Countess of Pallars Sobirà, daughter of the countess and count Amelia and Bernardo de la Marca, sister of Almodis, countess of Barcelona, she was promised to the count Guillermo II de Besalú, but did not marry him. She married the count Artau I de Pallars Sobirà (1049-1081). Lucía intervened in matters of government next to her husband and her son Artau II, she became the guardian of the children of count Ermengol IV de Urgell, she died possibly around 1090. Her son Ot, bishop of Urgell, was recognised as a Saint and is praised in his hagiography.
The betrothal document of Lucía and Artau is surprising: That Artau, count, take Lucía as long as she lives as the man should take the wife that he has taken legally. That he should not abandon her as long as she lives, under any pretext, unless she were to become a leper. That he should not bother her nor slander her to the point that she has to leave him. Liber Feodrum Maior, doc. 37 (year 1058).
The monastery of San Daniel of Gerona was founded by Ermesenda in the year 1018, little after the death of her husband, and little after the disappearance of the community of San Juan de las Abadesas. According to the dowry document, Ermesenda herself had had it built, she equipped it and she assigned it as a monastery for nuns; it is still today the seat of a feminine community. Col·lecció diplomàtica de Sant Daniel de Girona. Fundació Noguera.

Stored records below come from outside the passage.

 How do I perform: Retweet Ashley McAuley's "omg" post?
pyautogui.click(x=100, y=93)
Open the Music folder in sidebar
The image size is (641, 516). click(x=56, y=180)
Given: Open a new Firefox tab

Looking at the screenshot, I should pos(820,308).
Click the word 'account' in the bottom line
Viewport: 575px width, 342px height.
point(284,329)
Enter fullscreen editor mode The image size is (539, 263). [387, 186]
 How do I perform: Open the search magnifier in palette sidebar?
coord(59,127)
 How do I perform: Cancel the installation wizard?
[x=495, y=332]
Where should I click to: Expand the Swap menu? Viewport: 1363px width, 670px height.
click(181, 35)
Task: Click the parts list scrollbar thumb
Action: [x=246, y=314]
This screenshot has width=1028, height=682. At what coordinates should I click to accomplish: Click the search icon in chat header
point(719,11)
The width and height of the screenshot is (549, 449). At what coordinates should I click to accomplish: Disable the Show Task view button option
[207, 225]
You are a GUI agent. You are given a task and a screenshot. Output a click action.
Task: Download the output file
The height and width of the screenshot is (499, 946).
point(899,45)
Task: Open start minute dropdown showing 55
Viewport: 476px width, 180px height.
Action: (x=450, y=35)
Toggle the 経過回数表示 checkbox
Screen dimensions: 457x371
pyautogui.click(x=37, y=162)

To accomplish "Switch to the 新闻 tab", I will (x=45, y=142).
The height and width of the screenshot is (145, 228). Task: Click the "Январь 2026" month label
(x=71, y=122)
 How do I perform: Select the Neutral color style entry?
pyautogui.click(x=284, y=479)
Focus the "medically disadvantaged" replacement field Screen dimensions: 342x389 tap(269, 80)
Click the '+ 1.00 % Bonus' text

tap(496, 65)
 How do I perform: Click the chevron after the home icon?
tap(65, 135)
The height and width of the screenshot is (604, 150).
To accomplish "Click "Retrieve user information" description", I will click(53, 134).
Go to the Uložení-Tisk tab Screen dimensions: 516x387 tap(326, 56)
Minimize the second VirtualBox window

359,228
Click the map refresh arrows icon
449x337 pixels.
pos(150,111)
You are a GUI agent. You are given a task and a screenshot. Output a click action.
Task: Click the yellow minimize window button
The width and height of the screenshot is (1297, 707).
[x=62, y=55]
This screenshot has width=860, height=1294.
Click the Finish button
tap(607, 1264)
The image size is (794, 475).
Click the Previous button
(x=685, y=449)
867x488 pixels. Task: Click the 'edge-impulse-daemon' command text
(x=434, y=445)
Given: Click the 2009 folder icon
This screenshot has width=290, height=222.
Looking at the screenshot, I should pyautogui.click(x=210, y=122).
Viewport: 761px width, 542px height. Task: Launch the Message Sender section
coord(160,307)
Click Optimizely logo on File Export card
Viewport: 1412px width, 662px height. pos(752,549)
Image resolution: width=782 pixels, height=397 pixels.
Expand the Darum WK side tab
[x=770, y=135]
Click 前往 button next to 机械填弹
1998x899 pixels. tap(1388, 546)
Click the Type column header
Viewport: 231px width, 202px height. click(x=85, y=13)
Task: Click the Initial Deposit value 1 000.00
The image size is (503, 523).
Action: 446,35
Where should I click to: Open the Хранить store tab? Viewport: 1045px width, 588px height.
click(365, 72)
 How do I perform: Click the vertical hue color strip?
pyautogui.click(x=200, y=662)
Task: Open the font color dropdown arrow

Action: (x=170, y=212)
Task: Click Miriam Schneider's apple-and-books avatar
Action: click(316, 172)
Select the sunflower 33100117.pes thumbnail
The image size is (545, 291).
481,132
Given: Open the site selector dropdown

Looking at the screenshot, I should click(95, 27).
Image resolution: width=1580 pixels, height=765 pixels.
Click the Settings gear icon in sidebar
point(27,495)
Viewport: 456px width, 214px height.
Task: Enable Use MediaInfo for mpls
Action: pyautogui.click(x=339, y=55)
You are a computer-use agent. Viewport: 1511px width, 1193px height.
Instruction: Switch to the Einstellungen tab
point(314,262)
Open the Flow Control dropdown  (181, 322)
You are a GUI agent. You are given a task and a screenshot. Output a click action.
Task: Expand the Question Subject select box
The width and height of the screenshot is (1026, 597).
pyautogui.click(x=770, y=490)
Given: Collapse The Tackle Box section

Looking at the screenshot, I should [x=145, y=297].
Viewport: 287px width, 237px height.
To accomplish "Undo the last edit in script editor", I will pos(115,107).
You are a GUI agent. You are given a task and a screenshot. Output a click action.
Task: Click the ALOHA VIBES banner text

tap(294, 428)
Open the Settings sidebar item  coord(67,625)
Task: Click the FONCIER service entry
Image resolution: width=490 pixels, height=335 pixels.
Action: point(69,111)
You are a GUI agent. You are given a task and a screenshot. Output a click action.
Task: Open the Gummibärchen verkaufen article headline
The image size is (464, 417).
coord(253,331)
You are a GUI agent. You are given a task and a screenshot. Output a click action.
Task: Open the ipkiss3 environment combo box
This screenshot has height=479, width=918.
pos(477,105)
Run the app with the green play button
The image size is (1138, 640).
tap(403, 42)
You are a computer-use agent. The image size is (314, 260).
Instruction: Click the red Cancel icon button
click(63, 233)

Barcelona, 1997, document 6. (year 1018).
Benedictine women’s monastery founded by Wifredo I el Velloso, count of Barcelona and his wife Guinedilda, countess of Barcelona. In the year 885 they provided it with a large amount of land, at the same time as they made an offering of their daughter Emma to the monastery. The rich community of nuns was dissolved in the year 1017.
Perhaps it was a mixed monastery, or at least in the tenth century it had a feminine community; Ermengarda de Pallars, daughter of the count Isarn I, was the abbess between 945 and 966; our documentation shows men ruling before and after those dates.